▶ Text block:

-- start --

UK’s top court to rule on Tuesday on Johnson’s parliament suspension

Mon, Sep 23, 2019
By publisher
3 MIN READ

Judiciary

BRITAIN’S top court will rule on Tuesday whether Prime Minister Boris Johnson’s decision to suspend parliament was unlawful, a judgment that could lead to the recall of the legislature and give lawmakers more chance to obstruct his Brexit plans.
Johnson advised Queen Elizabeth to prorogue, or suspend, parliament on Aug. 28, a move his opponents said was made to stymie challenges to his promise to take Britain out of the EU on Oct. 31 with or without a divorce deal.
Johnson says the aim of the suspension – from Sept. 10 until Oct. 14 – was to allow his Conservative government bring in a new legislative agenda and that few working days would be lost.
The Supreme Court said its 11 justices would hand down their judgment at 10:30 a.m. (0930 GMT) on Tuesday.
During three days of hearings last week, the Supreme Court was told by lawyers for anti-Brexit campaigners, opposition lawmakers and even former Conservative Prime Minister John Major that the five-week shutdown was the longest in 50 years.
The lawyer added that it simply a means to stop parliament doing its job.

-- end --

▶ Information given:
-- start --

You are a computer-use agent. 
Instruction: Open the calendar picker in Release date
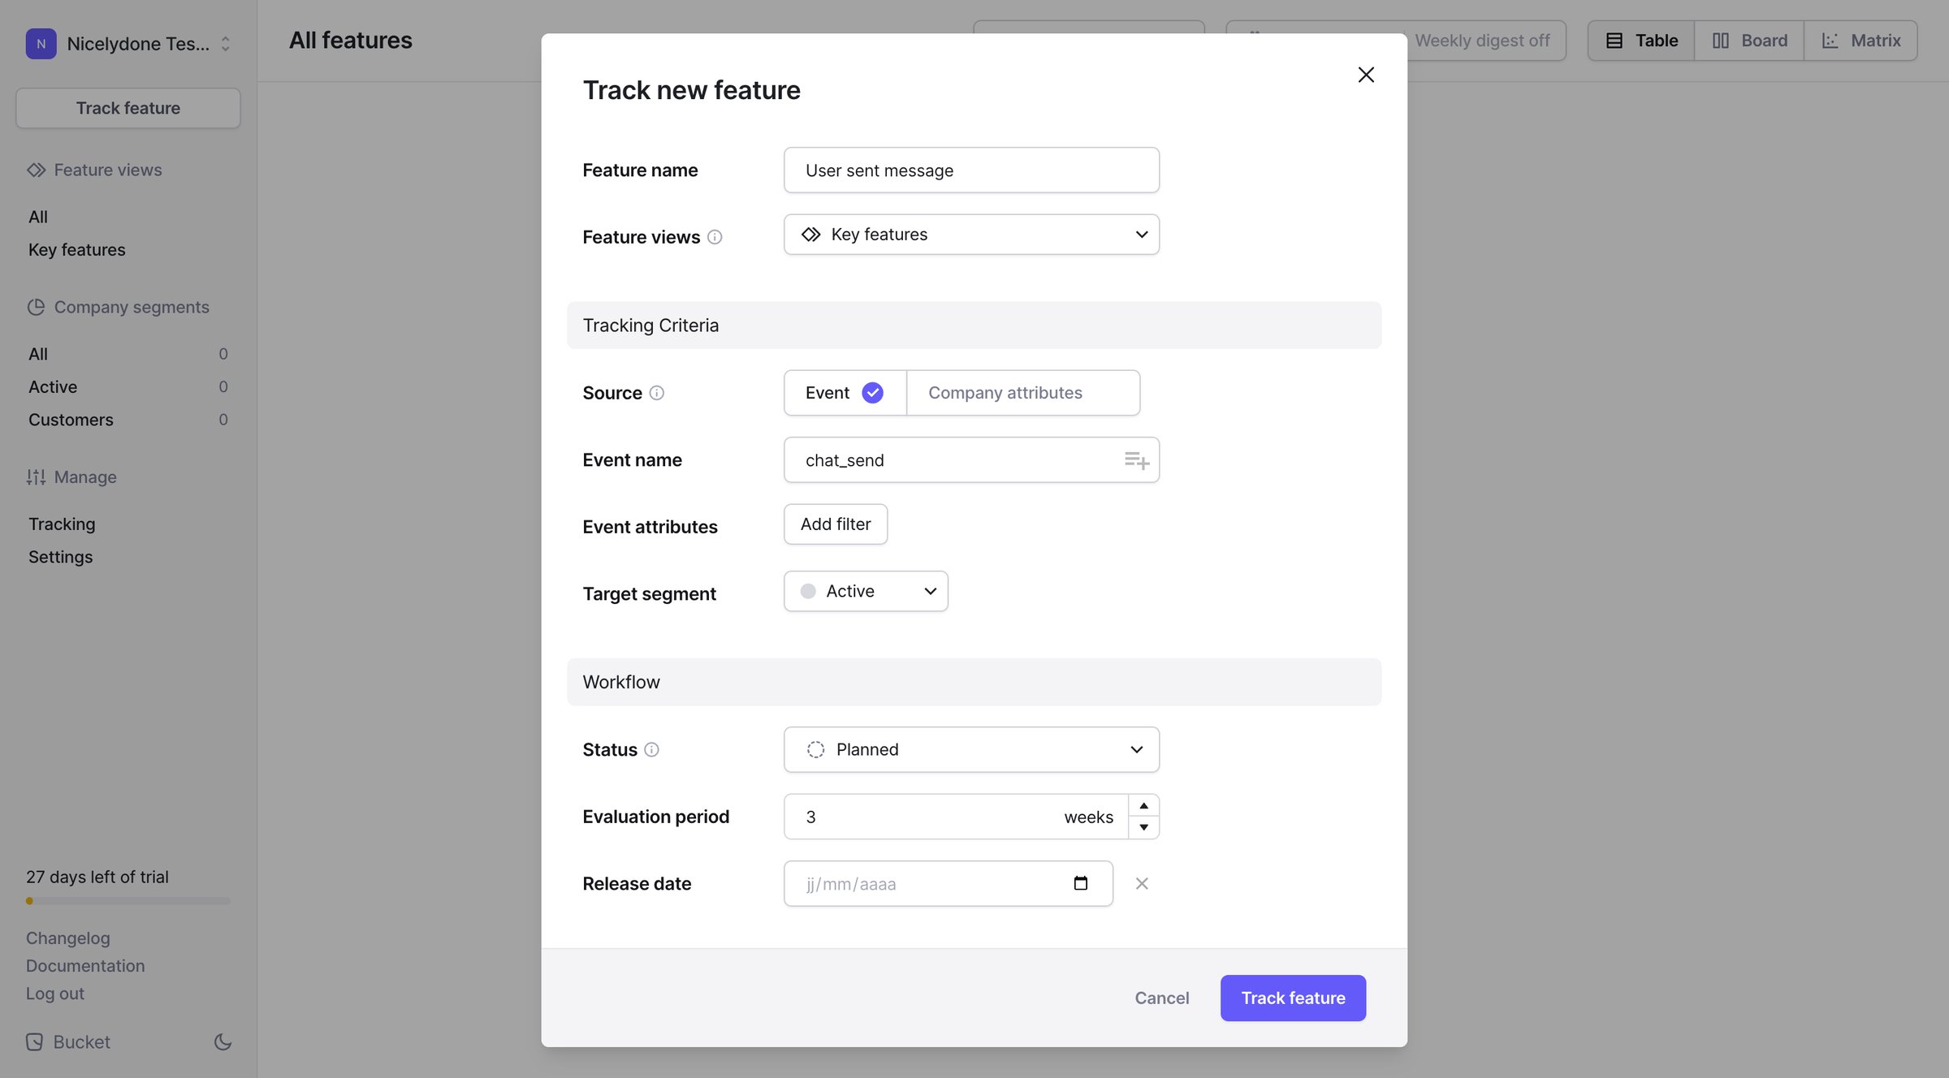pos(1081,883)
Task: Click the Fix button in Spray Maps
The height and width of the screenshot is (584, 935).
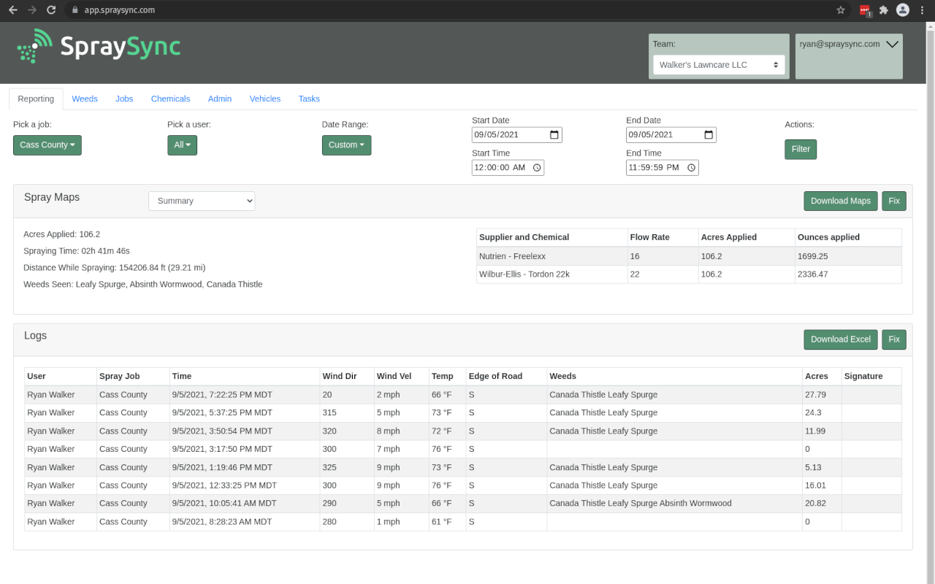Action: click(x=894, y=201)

-- end --

▶ What the exercise asks: Transcribe the article on the parliament suspension ruling from "UK’s top court" up to and including "GMT) on Tuesday.". The listing is separate material unrelated to the article on the parliament suspension ruling.

▶ Problem solution:
UK’s top court to rule on Tuesday on Johnson’s parliament suspension

Mon, Sep 23, 2019
By publisher
3 MIN READ

Judiciary

BRITAIN’S top court will rule on Tuesday whether Prime Minister Boris Johnson’s decision to suspend parliament was unlawful, a judgment that could lead to the recall of the legislature and give lawmakers more chance to obstruct his Brexit plans.
Johnson advised Queen Elizabeth to prorogue, or suspend, parliament on Aug. 28, a move his opponents said was made to stymie challenges to his promise to take Britain out of the EU on Oct. 31 with or without a divorce deal.
Johnson says the aim of the suspension – from Sept. 10 until Oct. 14 – was to allow his Conservative government bring in a new legislative agenda and that few working days would be lost.
The Supreme Court said its 11 justices would hand down their judgment at 10:30 a.m. (0930 GMT) on Tuesday.